> [EXTRAIT DU DOCUMENT]:
----
Edgar Fruitier : le mélomane

Par Philippe Gervais / 31 mars 2007


L’idée est sympathique autant qu’originale : offrir une anthologie musicale qui ne soit pas conçue autour d’un compositeur, d’un interprète ou du catalogue d’une maison de disque, mais qui reflète plutôt les goûts d’un mélomane très connu et apprécié du public, Edgar Fruitier. Voici donc Les Grands Classiques d’Edgar, plus de sept heures de musique choisie par lui, ce qui est à la fois beaucoup et bien peu, comme il se plaît à le souligner. Le plus assidu des auditeurs n’aura pas assez d’une vie pour explorer toutes les facettes de la musique dite « classique »; Edgar Fruitier le sait bien, et c’est en toute modestie qu’il nous a présenté son anthologie, conscient de son caractère forcément incomplet, mais souhaitant qu’elle attise ainsi, au moins chez quelques-uns, le désir d’aller plus loin et de devenir à leur tour des mélomanes avertis.

Comment est né ce projet de disques ?

Beaucoup de gens me demandaient ce qu’ils devraient écouter pour découvrir la musique, et je ne savais pas trop quoi leur répondre, puisque chacun a ses goûts et sa personnalité… Je cherchais donc
une solution quand la compagnie XXI-21 m’a approché avec une idée qui me convenait : réaliser une compilation suffisamment vaste pour que chacun puisse y trouver au moins quelques pièces qui lui plaisent et qui lui servent de porte d’entrée dans le monde de la musique classique.

Il semble que l’accueil du public soit déjà très bon !

J’en suis moi-même un peu surpris, et surtout très heureux ! Cela montre qu’il y a vraiment chez les gens une soif de découvrir ce répertoire.

Voilà qui vient couronner le travail de vulgarisation que vous menez depuis longtemps …

Si vous voulez, mais je n’ai pas pensé à moi. J’ai simplement cherché à être utile à ceux qui, malheureusement, passent à côté de la musique faute de voies d’accès. Toutes ces oeuvres, je les ai sur disques, en version intégrale, et une anthologie ne m’était pas vraiment nécessaire. Seulement, nous avons le devoir de partager nos passions et nos enthousiasmes ! En ce sens, je suis un peu pédagogue (et même proxénète !), mais cela vient en fait de ces moments de joie profonde que la musique m’a donnés, et que je souhaiterais faire vivre à d’autres.
----
Une série d'enregistrements:

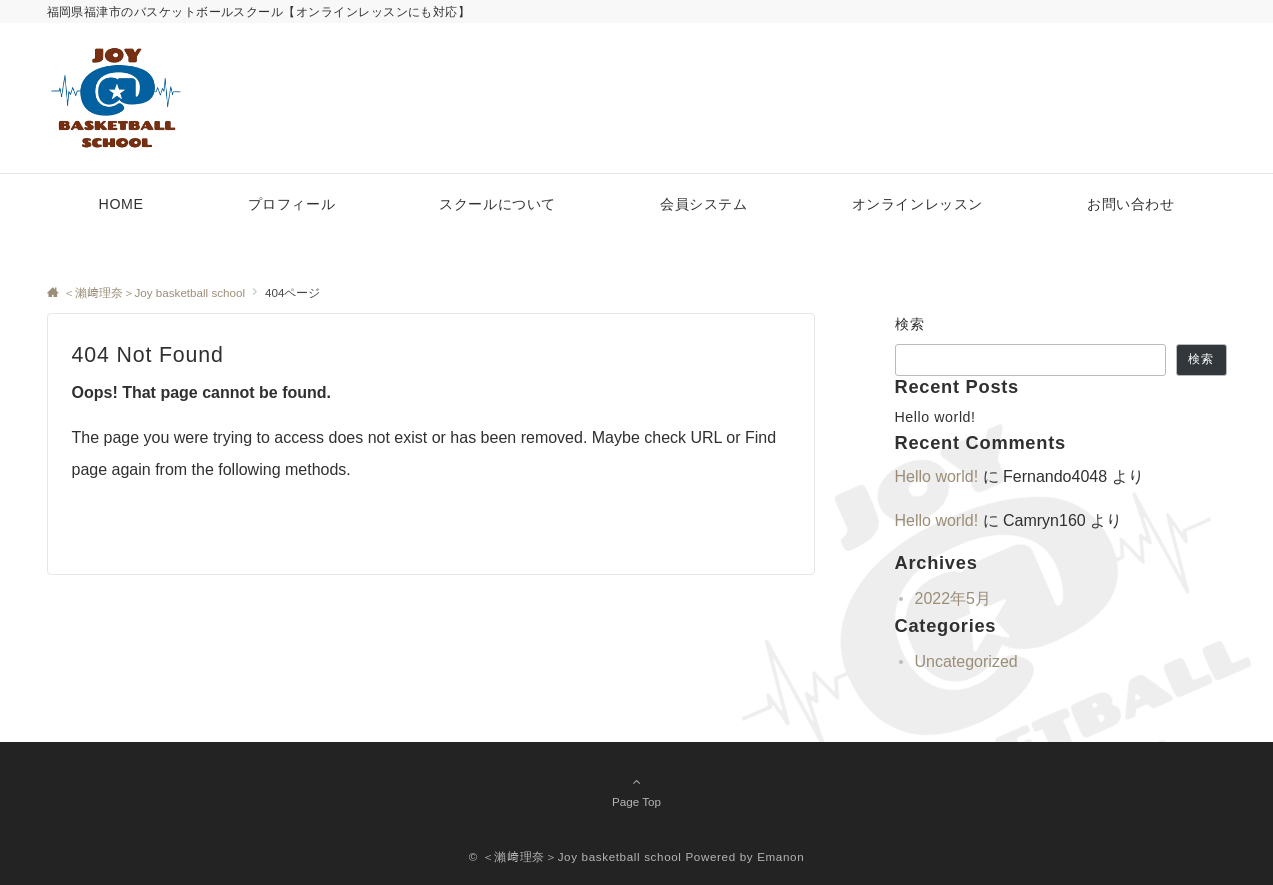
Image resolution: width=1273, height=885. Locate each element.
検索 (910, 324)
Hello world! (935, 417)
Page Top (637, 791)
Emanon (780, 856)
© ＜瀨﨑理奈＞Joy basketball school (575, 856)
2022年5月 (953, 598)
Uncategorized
----
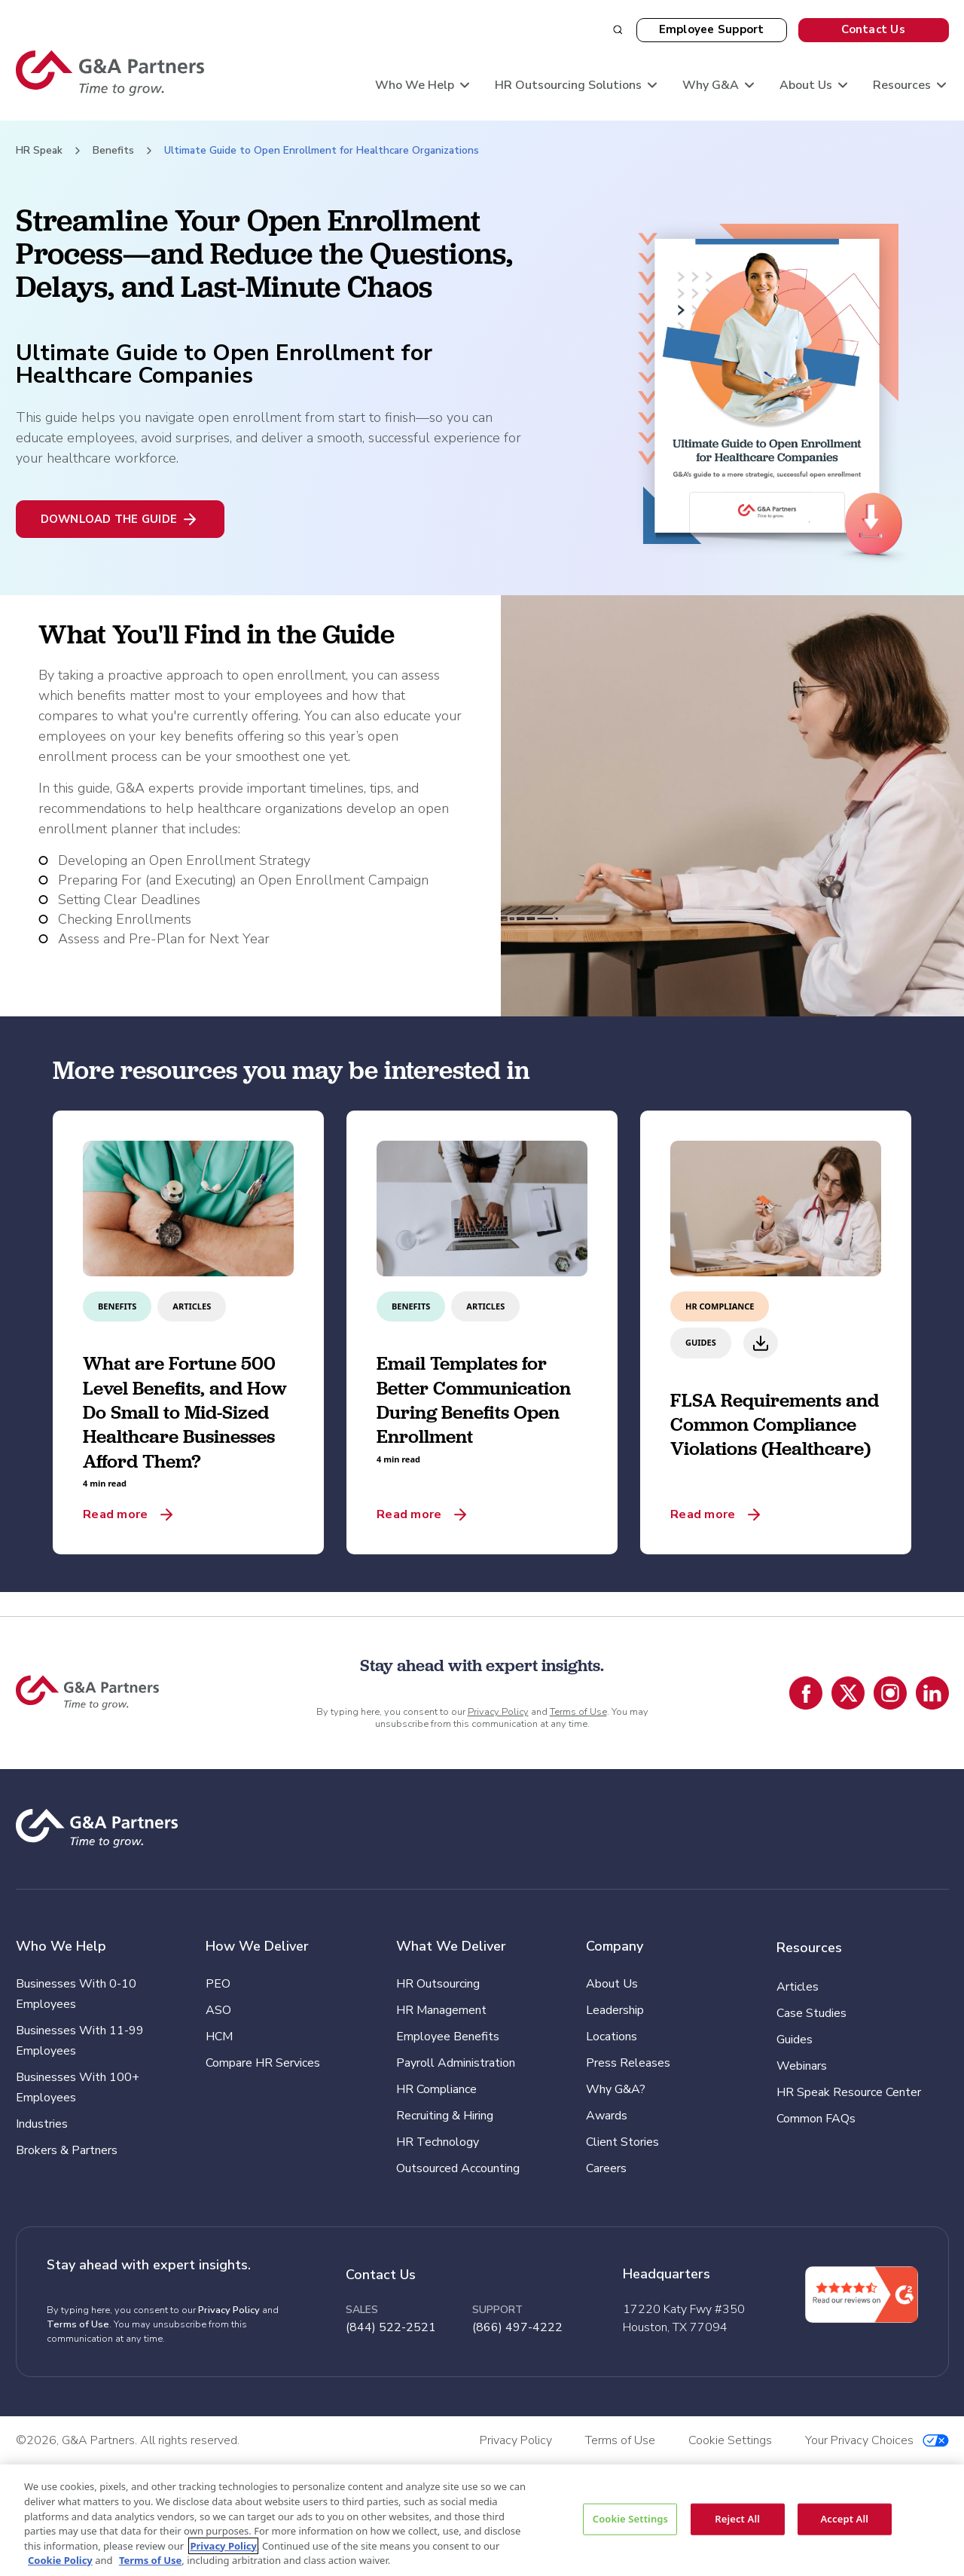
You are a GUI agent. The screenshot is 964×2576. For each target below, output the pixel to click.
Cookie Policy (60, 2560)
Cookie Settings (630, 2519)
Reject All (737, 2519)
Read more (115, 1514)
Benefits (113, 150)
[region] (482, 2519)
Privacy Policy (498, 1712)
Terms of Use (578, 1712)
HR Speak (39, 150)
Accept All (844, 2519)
----
> [CONSIGNE 1]:
Renvoyez le passage de l'entretien avec Edgar Fruitier qui va de « J’en suis moi-même » à « vivre à d’autres. », bornes comprises.
> [CONSIGNE 2]:
Sélectionnez chaque ligne des enregistrements contenant la chaîne « each ». Tenez compte de la casse.

> [RÉPONSE RÉDIGÉE 1]:
J’en suis moi-même un peu surpris, et surtout très heureux ! Cela montre qu’il y a vraiment chez les gens une soif de découvrir ce répertoire.

Voilà qui vient couronner le travail de vulgarisation que vous menez depuis longtemps …

Si vous voulez, mais je n’ai pas pensé à moi. J’ai simplement cherché à être utile à ceux qui, malheureusement, passent à côté de la musique faute de voies d’accès. Toutes ces oeuvres, je les ai sur disques, en version intégrale, et une anthologie ne m’était pas vraiment nécessaire. Seulement, nous avons le devoir de partager nos passions et nos enthousiasmes ! En ce sens, je suis un peu pédagogue (et même proxénète !), mais cela vient en fait de ces moments de joie profonde que la musique m’a donnés, et que je souhaiterais faire vivre à d’autres.

> [RÉPONSE RÉDIGÉE 2]:
Image resolution: width=1273, height=885. Locate each element.
You are a GUI agent. The screenshot is 964×2576. For each target below, output the pixel to click.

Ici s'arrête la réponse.